* [Problem to work on]: Look for the word "Select" in the data below, and copy every line that holds it.

* [Stored records]:
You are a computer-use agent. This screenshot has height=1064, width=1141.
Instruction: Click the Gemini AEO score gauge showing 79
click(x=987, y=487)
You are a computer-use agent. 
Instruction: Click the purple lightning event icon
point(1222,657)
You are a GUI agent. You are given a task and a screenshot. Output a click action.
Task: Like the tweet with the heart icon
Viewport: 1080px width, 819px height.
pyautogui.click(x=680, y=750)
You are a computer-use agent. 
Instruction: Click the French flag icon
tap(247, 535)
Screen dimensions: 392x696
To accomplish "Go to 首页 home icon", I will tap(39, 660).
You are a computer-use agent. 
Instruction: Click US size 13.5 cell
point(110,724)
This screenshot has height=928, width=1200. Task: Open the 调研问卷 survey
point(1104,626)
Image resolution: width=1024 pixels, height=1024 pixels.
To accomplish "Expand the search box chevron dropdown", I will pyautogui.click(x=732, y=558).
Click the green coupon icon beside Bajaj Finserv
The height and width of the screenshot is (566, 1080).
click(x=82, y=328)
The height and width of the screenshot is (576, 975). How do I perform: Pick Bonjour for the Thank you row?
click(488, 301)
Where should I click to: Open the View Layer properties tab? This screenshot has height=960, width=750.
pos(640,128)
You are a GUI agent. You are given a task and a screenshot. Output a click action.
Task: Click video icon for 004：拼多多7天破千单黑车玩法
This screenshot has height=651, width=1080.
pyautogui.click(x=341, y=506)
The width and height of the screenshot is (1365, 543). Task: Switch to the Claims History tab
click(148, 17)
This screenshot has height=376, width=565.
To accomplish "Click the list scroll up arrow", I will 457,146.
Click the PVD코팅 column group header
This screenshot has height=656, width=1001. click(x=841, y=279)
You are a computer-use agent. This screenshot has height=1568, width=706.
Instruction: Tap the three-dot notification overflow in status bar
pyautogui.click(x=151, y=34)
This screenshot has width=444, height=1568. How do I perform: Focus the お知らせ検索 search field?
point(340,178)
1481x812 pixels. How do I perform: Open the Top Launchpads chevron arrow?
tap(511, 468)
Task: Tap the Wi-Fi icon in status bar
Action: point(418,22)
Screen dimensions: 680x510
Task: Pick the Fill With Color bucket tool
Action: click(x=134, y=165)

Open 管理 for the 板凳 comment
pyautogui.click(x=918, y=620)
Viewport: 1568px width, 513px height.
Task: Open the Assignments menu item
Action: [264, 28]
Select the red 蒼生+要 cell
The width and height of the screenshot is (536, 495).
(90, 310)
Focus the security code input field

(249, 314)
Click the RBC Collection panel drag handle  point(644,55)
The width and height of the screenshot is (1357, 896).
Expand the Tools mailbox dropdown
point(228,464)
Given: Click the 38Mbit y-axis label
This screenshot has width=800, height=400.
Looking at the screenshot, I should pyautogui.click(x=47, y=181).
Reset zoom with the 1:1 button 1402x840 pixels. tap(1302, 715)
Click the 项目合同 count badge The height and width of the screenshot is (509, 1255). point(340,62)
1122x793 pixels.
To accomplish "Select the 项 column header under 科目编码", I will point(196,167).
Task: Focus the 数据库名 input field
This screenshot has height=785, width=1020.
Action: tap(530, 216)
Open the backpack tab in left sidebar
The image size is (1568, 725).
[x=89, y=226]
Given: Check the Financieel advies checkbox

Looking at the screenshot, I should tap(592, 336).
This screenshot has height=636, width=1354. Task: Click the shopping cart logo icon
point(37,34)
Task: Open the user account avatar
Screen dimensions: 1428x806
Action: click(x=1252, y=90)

* [Result for this exercise]:
Select the red 蒼生+要 cell
To accomplish "Select the 项 column header under 科目编码", I will point(196,167).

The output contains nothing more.